## Task to carry out
Report each line of the entries below that includes "agent".

## Data under study
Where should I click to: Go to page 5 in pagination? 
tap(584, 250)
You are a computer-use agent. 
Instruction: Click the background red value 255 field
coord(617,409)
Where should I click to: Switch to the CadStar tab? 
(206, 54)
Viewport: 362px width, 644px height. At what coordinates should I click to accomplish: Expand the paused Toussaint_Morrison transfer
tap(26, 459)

--

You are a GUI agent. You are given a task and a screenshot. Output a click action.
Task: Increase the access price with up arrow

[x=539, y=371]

## Answer to the problem
You are a computer-use agent. 
You are a GUI agent. You are given a task and a screenshot. Output a click action.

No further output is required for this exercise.